Fondi Ue, Ferrara (M5s): replica a Cozzolino, “I numeri dicono altro”

«Leggo con stupore l’intervento del collega eurodeputato Cozzolino il quale replica alla mia richiesta di chiarimenti sulla spesa a valere sul Por Calabria. Non mi è chiaro, lo ammetto, se parla a nome della Regione Calabria o della Commissione europea alla quale è indirizzata la mia interrogazione e della quale non mi pare che lo stesso faccia parte». Laura Ferrara, eurodeputata del M5S replica all’europarlamentare del PD circa il suo intervento sui fondi europei. «I dati ufficiali – continua la Ferrara-, che fino a prova contraria sono quelli indicati dalla Commissione europea, dicono: “L’obiettivo finanziario per il 2018 interessato dal disimpegno stabilito nell’ambito del POR Calabria a titolo del Fondo europeo di sviluppo regionale/Fondo sociale europeo per il periodo 2014/2020 è pari a 446,4 milioni di EUR (solo fondi UE) o a 600 milioni di EUR (UE e quota nazionale).
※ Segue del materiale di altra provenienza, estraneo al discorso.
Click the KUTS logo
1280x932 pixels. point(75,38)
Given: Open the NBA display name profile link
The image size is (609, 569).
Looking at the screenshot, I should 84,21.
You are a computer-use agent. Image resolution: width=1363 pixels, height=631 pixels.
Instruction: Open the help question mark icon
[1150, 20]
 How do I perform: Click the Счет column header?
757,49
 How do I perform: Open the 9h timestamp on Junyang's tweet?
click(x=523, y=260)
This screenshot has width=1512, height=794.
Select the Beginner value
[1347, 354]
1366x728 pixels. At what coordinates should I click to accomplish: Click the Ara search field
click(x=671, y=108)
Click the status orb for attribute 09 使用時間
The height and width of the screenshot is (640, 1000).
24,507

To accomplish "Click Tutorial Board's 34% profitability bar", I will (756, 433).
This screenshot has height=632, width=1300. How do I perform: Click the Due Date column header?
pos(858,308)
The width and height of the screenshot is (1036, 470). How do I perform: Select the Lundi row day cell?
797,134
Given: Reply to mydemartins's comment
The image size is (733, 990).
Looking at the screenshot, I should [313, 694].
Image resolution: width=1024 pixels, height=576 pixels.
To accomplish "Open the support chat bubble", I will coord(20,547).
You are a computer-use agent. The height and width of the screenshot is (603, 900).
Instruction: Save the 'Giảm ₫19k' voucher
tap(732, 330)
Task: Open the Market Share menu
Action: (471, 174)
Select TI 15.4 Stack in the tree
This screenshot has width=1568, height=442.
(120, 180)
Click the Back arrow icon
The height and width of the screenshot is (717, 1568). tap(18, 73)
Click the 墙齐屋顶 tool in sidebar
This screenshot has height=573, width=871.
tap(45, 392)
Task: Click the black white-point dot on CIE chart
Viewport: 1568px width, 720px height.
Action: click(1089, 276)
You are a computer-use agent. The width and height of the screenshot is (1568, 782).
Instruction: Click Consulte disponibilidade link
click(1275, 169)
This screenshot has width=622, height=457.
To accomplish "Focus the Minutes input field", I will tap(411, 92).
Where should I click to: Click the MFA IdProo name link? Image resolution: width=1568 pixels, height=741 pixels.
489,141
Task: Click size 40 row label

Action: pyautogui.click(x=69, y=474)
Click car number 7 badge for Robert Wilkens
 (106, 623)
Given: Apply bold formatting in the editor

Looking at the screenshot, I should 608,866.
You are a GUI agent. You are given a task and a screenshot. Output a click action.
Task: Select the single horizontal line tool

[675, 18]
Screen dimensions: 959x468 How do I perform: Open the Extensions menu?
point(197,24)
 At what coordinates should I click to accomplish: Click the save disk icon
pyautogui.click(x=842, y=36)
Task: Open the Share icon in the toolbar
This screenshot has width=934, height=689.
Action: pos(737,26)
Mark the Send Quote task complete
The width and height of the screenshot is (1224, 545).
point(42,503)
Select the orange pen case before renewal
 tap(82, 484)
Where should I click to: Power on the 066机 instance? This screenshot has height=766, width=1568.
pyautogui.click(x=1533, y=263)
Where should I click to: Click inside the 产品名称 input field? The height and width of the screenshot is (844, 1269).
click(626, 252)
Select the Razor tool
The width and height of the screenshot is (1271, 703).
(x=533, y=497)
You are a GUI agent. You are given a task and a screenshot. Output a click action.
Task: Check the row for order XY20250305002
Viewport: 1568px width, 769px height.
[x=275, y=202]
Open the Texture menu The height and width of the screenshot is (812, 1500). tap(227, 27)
Per raggiungere tale obiettivo l’autorità di gestione deve ancora certificare 122 milioni di EUR entro la fine del 2018″. Così scriveva appunto la Commissione europea il 19 dicembre 2018. Nulla di ufficiale è mai stato comunicato circa una richiesta fatta dalla Regione Calabria di revisione metodologica, al ribasso ovviamente, del target ed una conseguente risposta positiva della Commissione europea a tal proposito. Per cui ad oggi, così come mi comunica la Commissione anche nella risposta ad una mia interrogazione di febbraio e che cita lo stesso Cozzolino il target rimane quello di 446 milioni”.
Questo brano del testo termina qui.